Hitachi a introduit le télétravail pour 50 000 employés de ses sociétés du groupe à Tokyo, tandis que l'agence de publicité Dentsu a fermé son siège de Tokyo et ordonné à ses 5 000 employés de travailler à domicile après qu'un employé a été testé positif au virus. Daiwa Securities, avec environ 10 000 employés, a introduit le télétravail à domicile pour le personnel avec de jeunes enfants.La pandémie a également permis aux employés d'expérimenter un équilibre travail-vie plus sain. Yuki Sato, employé d'une start-up à Tokyo, a installé un petit bureau dans la maison qu'il partage avec sa femme et ses deux enfants. Le télétravail signifie qu'il n'a plus à supporter de longs trajets et qu'il a plus de temps pour ses filles, dont les écoles sont fermées en raison de l'épidémie.

« Je peux aussi leur donner leur bain le soir, ce que je ne pourrais jamais faire auparavant parce que je n'étais jamais rentré avant 20 heures », a expliqué à l'Agence France-Presse Sato, qui travaille à domicile depuis février. « Cette expérience a complètement changé mon image du télétravail. »

Le télétravail a déclenché une augmentation des ventes d'articles tels que des caméras Web et des écouteurs, mais certaines vieilles habitudes analogiques ont la vie dure. À l'ère des contrats électroniques, de nombreuses entreprises japonaises exigent toujours que leurs employés impriment des documents qui sont ensuite estampillés des cachets officiels de hanko, souvent par plusieurs personnes.

Mariko Kitano, qui travaille pour une société de production télévisuelle, estime que les dernières semaines ont prouvé que des pratiques de travail plus flexibles devraient se poursuivre bien après la fin de la crise des coronavirus.

« Il y a des moments où vous devez vous rendre au bureau, mais environ 80% de mes collègues travaillent à domicile depuis fin février », a-t-elle expliqué au Guardian. « Je vis seul, j'ai donc trouvé le télétravail vraiment utile. Je respecte mes délais, bien sûr, mais je peux faire une pause de temps en temps pour faire des choses comme traîner le linge. « 

Il arrive cependant que le télétravail ne remplace pas le contact en face à face, a ajouté Kitano. « Je conseille des collègues débutants et il est parfois frustrant de ne pas pouvoir voir ce qu’ils font et d’offrir des conseils en personne.

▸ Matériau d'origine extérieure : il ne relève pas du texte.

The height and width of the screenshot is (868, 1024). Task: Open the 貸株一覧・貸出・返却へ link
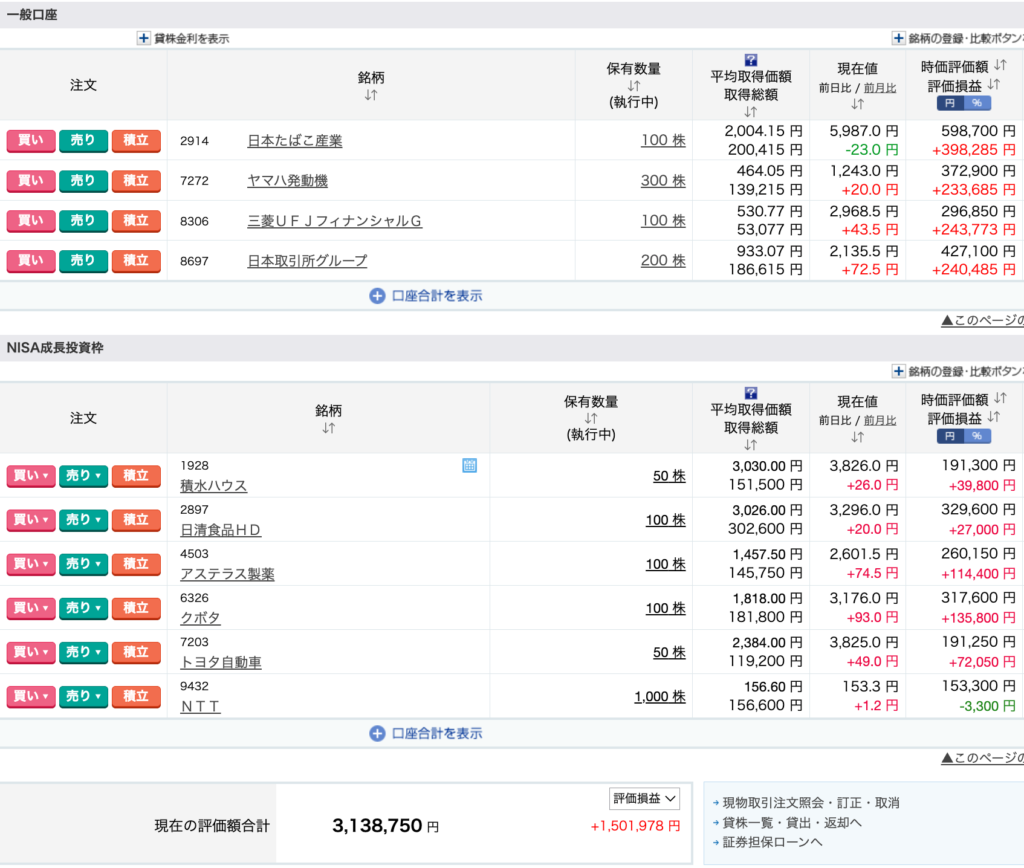coord(790,822)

« Mais je ne pense pas que nous puissions revenir à la situation actuelle, malgré la vision traditionnelle au Japon selon laquelle vous ne pouvez prouver votre valeur qu'en travaillant dur devant votre patron. Les dernières semaines ont prouvé que le télétravail a trop d'avantages pour être abandonné. « 

* Les noms d'Okada et de Kitano ont été modifiés à leur demande.